Background

Territorial defence and parent-offspring are two well-studied contexts in which individual recognition is important [1,2,3], as individuals can benefit from memorizing the identity of the individuals as well as the type and/or outcome of previous interactions [4]. In species where individuals meet regularly after prolonged times, such as in fission-fusion systems [5], individual recognition based on acoustic communication appears highly beneficial [1, 5]. Still, in species with a high degree of fission-fusion dynamics, a large number of individuals within fluid groups, and large home-ranges, individuals might not only encounter known individuals but also unknown ones, for which no memory about previous interactions or information about their identity is available. During encounters with unknown individuals individual recognition is not possible, while class-level recognition can provide crucial benefits [1].

Vocal signals may convey various attributes of the vocalizer, among others sex (e.g.: [6]), age (e.g.: [7]), emotional state (e.g.: [8]), dominance rank hierarchy (e.g.: [9]), and reproductive status (e.g.: [10]). How and which of these attributes are obtained by perceivers from acoustic signals has been extensively studied in the last decades (e.g. [2]). Most of the acoustic parameters in focus relate to anatomical features of the producer and its production mechanisms. Fant [11] suggested that vocal production in humans is a two-stage process: vocalizations are produced by the vibrating tissue, and subsequently shaped by the vocal tract. This “source-filter theory” has successfully been generalized [12] to other mammals [13, 14], and also to birds [15,16,17,18]. In some species, vocal features such as fundamental frequency, frequency modulation, and other source dependent characteristics provide dependable cues to body size but also to genetic variation and age [19, 20].

In corvids like common ravens (Corvus corax), anatomic size differences between sexes and age groups are hypothesized to directly relate to acoustic parameters of the calls [21,22,23,24,25], providing cues to class-level recognition. Sex and age dependencies of acoustic signals in ravens might be similar to other bird species [26, 27] and seem linked to size differences between sexes and age-classes [28, 29]. Moreover, class-level distinction between sexes and age-classes that are based on acoustic features could be exploited by conspecifics for various forms of decision-making.
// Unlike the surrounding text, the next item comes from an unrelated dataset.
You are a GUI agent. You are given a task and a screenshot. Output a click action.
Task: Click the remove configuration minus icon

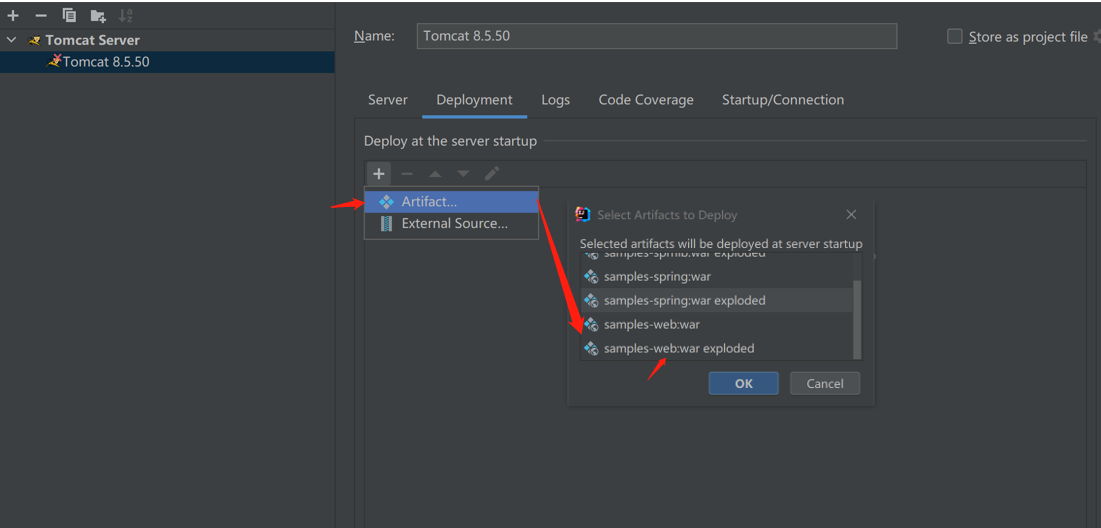click(41, 15)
In ravens, acoustic information about sex and age-class could be useful especially when encountering unknown individuals while deciding whether to engage in territorial defence or to join or avoid foraging groups [30,31,32]. Unlike features that are connected to caller identity [33], acoustic features related to sex, and age might not have to be learned of each single individual as cues to class-level recognition [1]. This is especially interesting in foraging ravens due to their fission-fusion dynamics [34,35,36]. Individuals gather at large and ephemeral carcasses, where they may encounter familiar and unfamiliar birds [37,38,39,40,41].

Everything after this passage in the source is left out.